• **EXERCISE GOAL**: Tally the lines in the items below that contain the string "Describe". Reply with the number alone.

[MATERIAL PROVIDED Boundary: Start]

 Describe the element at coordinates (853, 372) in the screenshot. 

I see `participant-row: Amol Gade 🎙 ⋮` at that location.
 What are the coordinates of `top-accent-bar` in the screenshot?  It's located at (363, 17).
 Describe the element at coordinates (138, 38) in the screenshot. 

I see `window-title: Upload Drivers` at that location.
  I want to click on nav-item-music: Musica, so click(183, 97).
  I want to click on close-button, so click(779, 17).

[MATERIAL PROVIDED Boundary: End]
[MATERIAL PROVIDED Boundary: Start]

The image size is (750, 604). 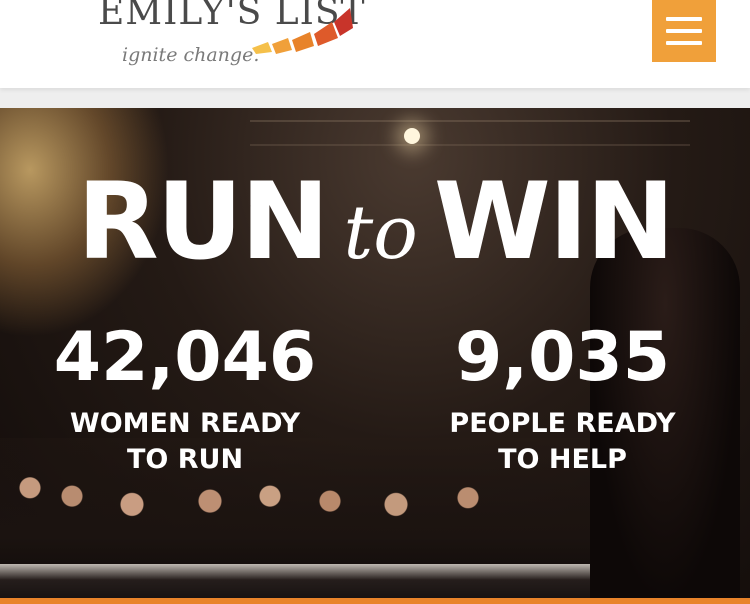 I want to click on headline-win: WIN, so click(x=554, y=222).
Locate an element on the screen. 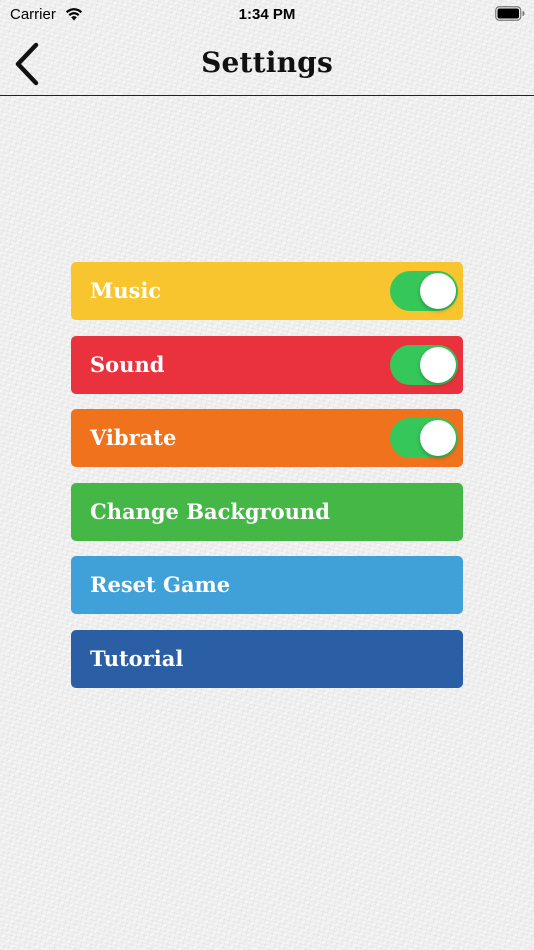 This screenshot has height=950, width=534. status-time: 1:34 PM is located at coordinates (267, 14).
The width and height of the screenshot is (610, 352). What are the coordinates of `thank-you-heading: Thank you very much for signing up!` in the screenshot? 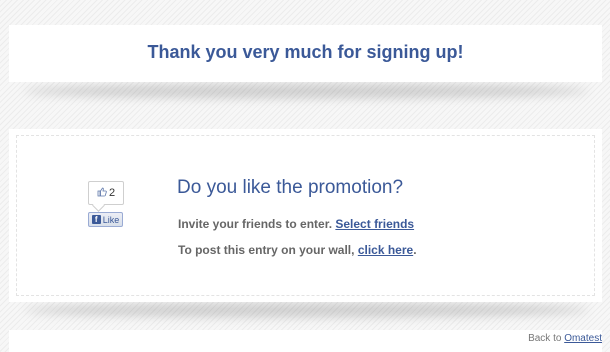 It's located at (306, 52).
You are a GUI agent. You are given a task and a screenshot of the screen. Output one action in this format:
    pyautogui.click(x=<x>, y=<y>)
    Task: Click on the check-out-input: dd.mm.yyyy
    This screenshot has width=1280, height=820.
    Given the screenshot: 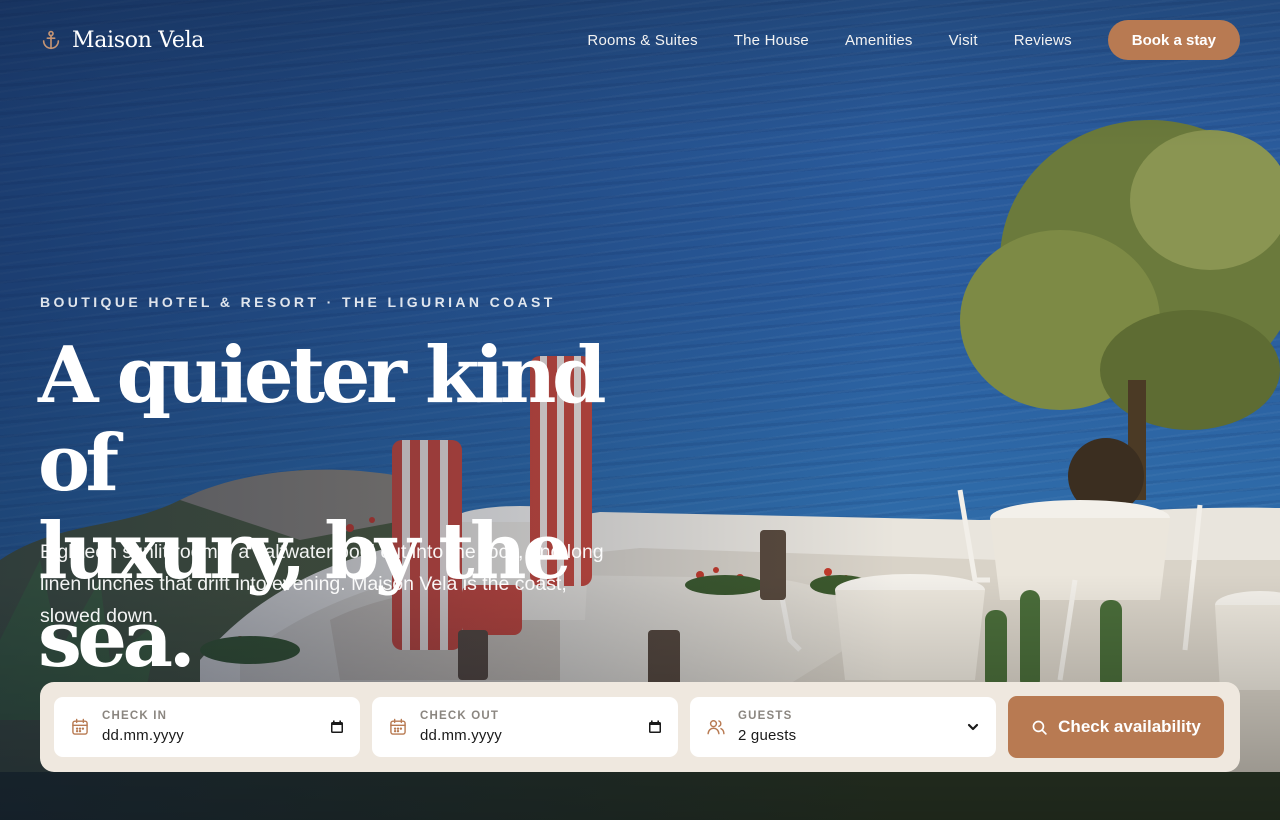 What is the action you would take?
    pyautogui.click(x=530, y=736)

[MATERIAL PROVIDED Boundary: End]

• **ANSWER SECTION**: 2